Respondent's objection that this court has no jurisdiction of the appeal for the reason that the entire amount of the costs claimed did not amount to $300 is not well taken. The amount claimed in the complaint was $50,000, which brings the case within the jurisdiction of the supreme court. SeeHarron v. Harron, 123 Cal. 508, [56 P. 334], which overrules earlier cases to the effect that the amount of the cost-bill governs the question of jurisdiction upon an appeal from an order taxing costs.

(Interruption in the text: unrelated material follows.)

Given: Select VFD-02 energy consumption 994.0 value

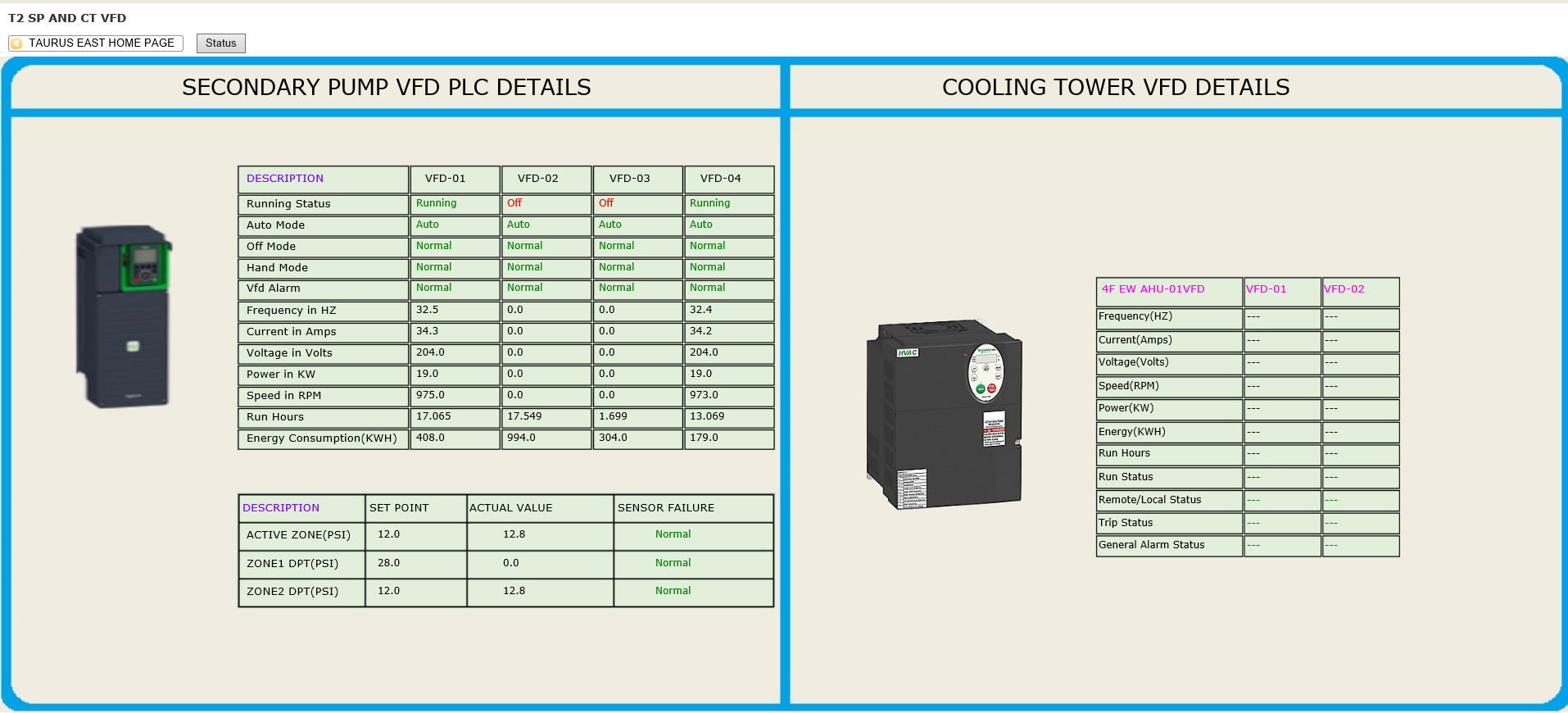Looking at the screenshot, I should click(521, 438).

Plaintiff commenced an action against defendant for slander May 8, 1903, but no summons was ever issued thereon. On May 19, 1904, defendant, by his attorneys, served on plaintiff's attorney a notice that he would move the court on May 27, 1904, for an order dismissing the action, and for a *126 judgment in favor of defendant for $100 counsel fees, and $2.50 costs, upon the grounds that more than one year had elapsed since the filing of the complaint and no summons had been issued and no bond filed for costs. May 20, 1904, plaintiff, by his attorney, dismissed the action by entry on the register of actions in the clerk's office; and on the same day, but we assume subsequently, to plaintiff's dismissal, defendant filed the notice above referred to as served on the nineteenth day of May, 1904. This motion was never orally made but was withdrawn May 27, 1904. On May 27, 1904, defendant filed and served his cost-bill duly verified, wherein he claimed costs in the sum of $102 being clerk's fees $2, and counsel fees $100. In due time plaintiff moved the court to strike out all the items of said cost-bill, and upon the showing of the facts as above set forth the motion was granted. No effort was made to prove that defendant had not incurred an expense of $100 for counsel fees; but it is insisted by counsel that inasmuch as the action was dismissed before defendant ever appeared in the action he is not entitled to any costs.

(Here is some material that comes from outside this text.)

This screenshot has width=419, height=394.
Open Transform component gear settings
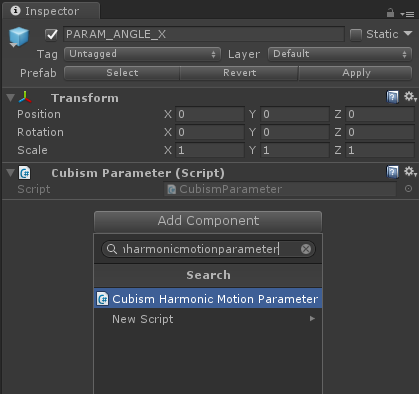pyautogui.click(x=410, y=97)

The act concerning actions for libel and slander requires the plaintiff to give a bond for costs, and in section 6 of the act (Stats. 1871-72, p. 533, c. 377) provides that if the bond be not filed in five days after the order therefor the action shall be dismissed. Section 7 (page 534) of the act provides that plaintiff, if he recover judgment, shall be allowed as costs $100 to cover counsel fees, and also provides: "In case the action is dismissed, or the defendant recover judgment, he shall be allowed one hundred dollars to cover counsel fees, in addition to the other costs, and judgment therefor shall be entered accordingly." In this case before the action had been dismissed, defendant employed counsel to take steps to bring about a dismissal, which he had a perfect legal right to do under section 581 of the Code of Civil Procedure, without entering a general appearance to the action. After defendant, through his attorney, had moved in the matter plaintiff dismissed the action. This brought the case squarely within the terms of section 7 of the act. The action had been dismissed; and if defendant had in fact before such dismissal, in an effort to procure such dismissal, incurred an expense for counsel fees, no reason is perceived why he should not be allowed such costs up to the sum of $100, as provided by the statute. The affidavit of counsel for the *127 defendant to the cost-bill, supported as it was by the documentary evidence that he had served on plaintiff's attorney a notice of motion to dismiss the action on May 19th, in the absence of one word of evidence to the contrary, proved the incurring of the expense. (Miller v. Highland Ditch Co.,91 Cal. 103, [27 P. 536]; Barnhart v. Kron, 88 Cal. 447, [26 P. 210].)

Neither can we agree with counsel for the respondent that the right to counsel fees on a dismissal is limited to a dismissal for failure to file the bond for costs. It extends to dismissals under section 581 of the Code of Civil Procedure, as well. As to the item of $2 for clerk's fees, we cannot say that the court was not justified in striking it out, upon the theory that there was no necessity for incurring the same, as the action had, at the time it was incurred, been dismissed, which fact might have been ascertained by an examination of the clerk's register.

The order is reversed so far as it strikes out the item in defendant's cost-bill of $100 for counsel fees.

Harrison, P. J., and Cooper, J., concurred.

A petition to have the cause heard in the supreme court, after judgment in the district court of appeal, was denied by the supreme court on April 10, 1906.